Budget : le gros mensonge de François Hollande

Qui avait déclaré, le 19 janvier dernier : « J’affirme que le budget de la culture sera entièrement sanctuarisé durant le prochain quinquennat » ? Le président de la République élu quelques semaines plus tard, François Hollande. Pourquoi les médias s’empressaient-ils - nous les premiers - de souligner les mensonges proférés par Nicolas Sarkozy avant et au cours de son mandat, alors qu’aujourd’hui cette promesse simple et raisonnable semble en passe de tomber aux oubliettes sans que nul ne la rappelle ?

Si l’on en croit, en effet, tous les signes en provenance du ministère et des établissements publics, le budget de la Culture, et notamment celui consacré au patrimoine et aux musées, connaîtra une baisse vertigineuse l’année prochaine, seulement comparable à celle qui avait été la sienne sous le ministère de Renaud Donnedieu de Vabres.

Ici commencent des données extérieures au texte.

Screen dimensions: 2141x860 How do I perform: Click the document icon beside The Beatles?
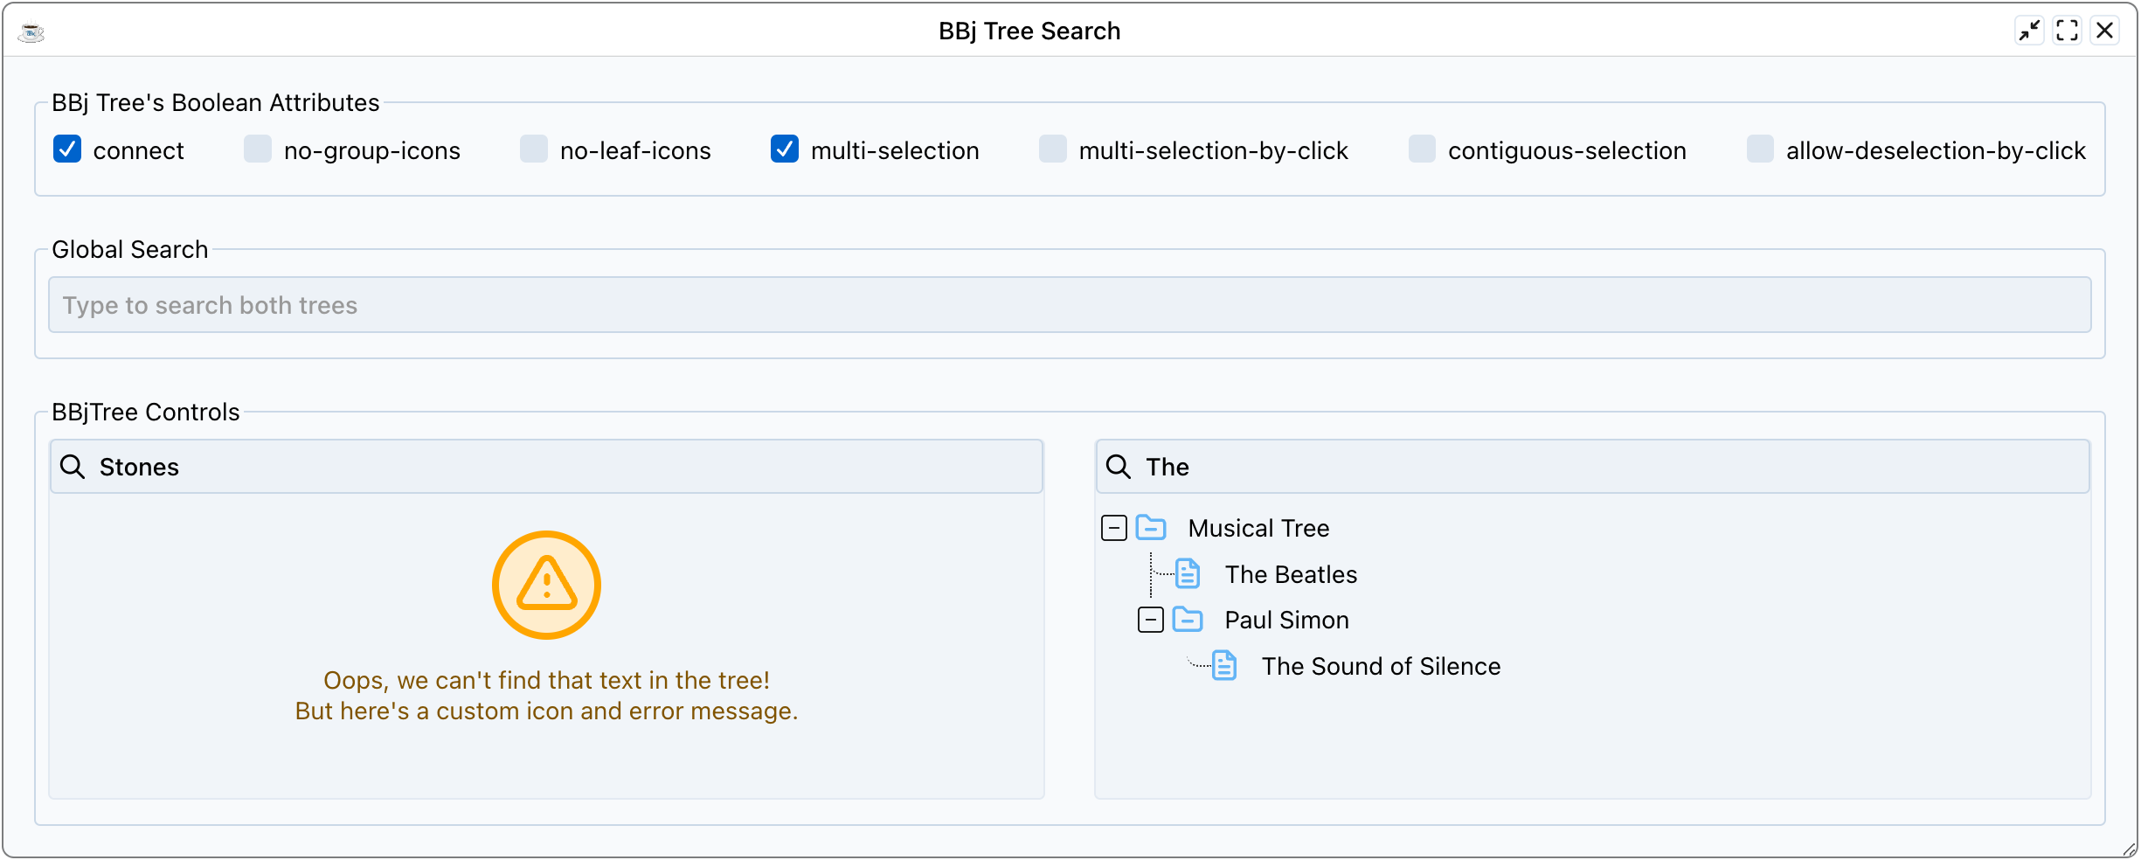coord(1188,574)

Selon Vincent Noce dans Libération, qui consacre à cette question l’un des articles les plus complets et semble-t-il les mieux informés, ce serait une baisse de pas moins de 15% qui menacerait les monuments historiques. Alors qu’il faudrait au moins 400 millions par an (une goutte d’eau dans le budget de la France) pour espérer maintenir tant soit peu le patrimoine, alors que malgré les promesses de Nicolas Sarkozy le chiffre de 2010 n’était que de 347 millions (toujours selon Noce), une telle baisse le ferait passer à 300 millions à peine.

Les grands musées comme le Louvre ou Orsay, déjà fortement ponctionnés par le précédent gouvernement, verront une nouvelle fois leur dotation réduite (- 5% par an pendant trois ans, au moins, selon Libération). Pire encore, leur fonds de roulement, les économies amassées ces dernières années, seraient ponctionnées sans vergogne pour ne leur laisser que 30 jours d’avance.

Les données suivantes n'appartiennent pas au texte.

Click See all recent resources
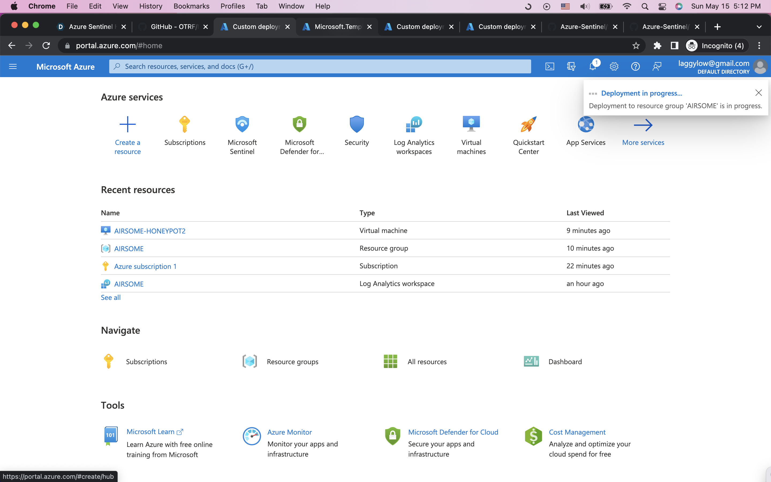Image resolution: width=771 pixels, height=482 pixels. pyautogui.click(x=111, y=297)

Pour le Louvre, cela ne représenterait pas moins de 30 millions d’euros. Certes, on peut s’interroger sur une telle gestion, alors que le musée reconnaît lui même qu’il lui en manque 10 pour finir de payer le chantier du département des Arts Islamiques, inauguré aujourd’hui, ou qu’il s’apprête à laisser partir de France plusieurs trésors nationaux. Mais punir la direction du Louvre sous prétexte qu’il n’est pas « censé dormir sur un tas d’or [1] » revient tout simplement à pénaliser durement le patrimoine au moment où les mesures fiscales fragilisent encore davantage les donateurs des musées, en général « riches » par nature (voir l’article).

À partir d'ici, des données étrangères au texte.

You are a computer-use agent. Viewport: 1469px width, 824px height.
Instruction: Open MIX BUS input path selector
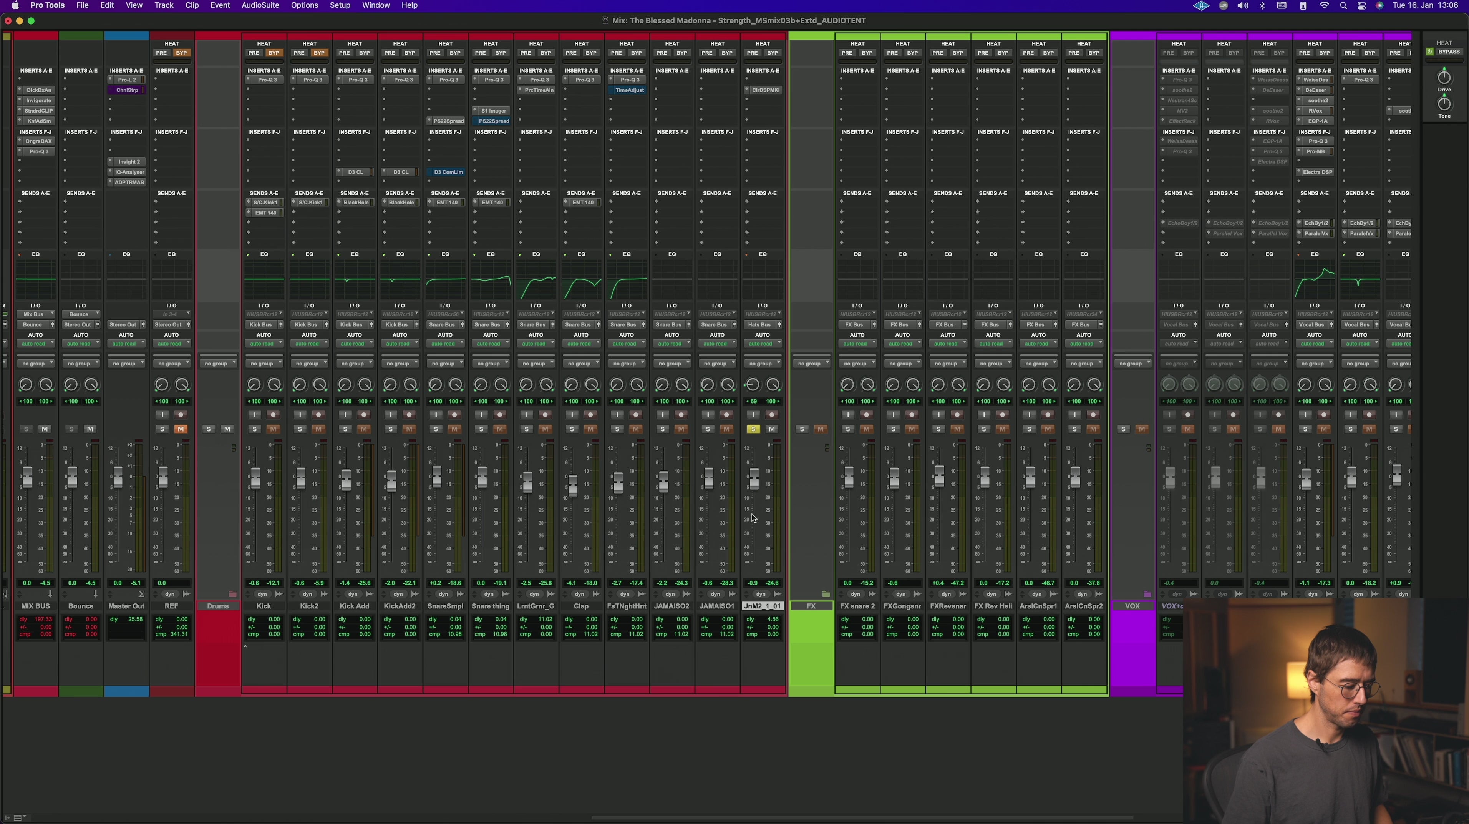35,314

On ne sait exactement quel est le rôle de la ministre de la Culture dans cette affaire. Elle a pris, nous semble-t-il, quelques bonnes décisions en suspendant ou en arrêtant certains projets non prioritaires (voir l’article). Mais cela devrait éviter ces coupes budgétaires désastreuses, non pas se combiner avec elles.
« J’affirme que le budget de la culture sera entièrement sanctuarisé durant le prochain quinquennat ». Nicolas Sarkozy, au moins, l’avait fait. François Hollande s’est contenté de le promettre ; il lui reste quelques jours pour tenir sa parole.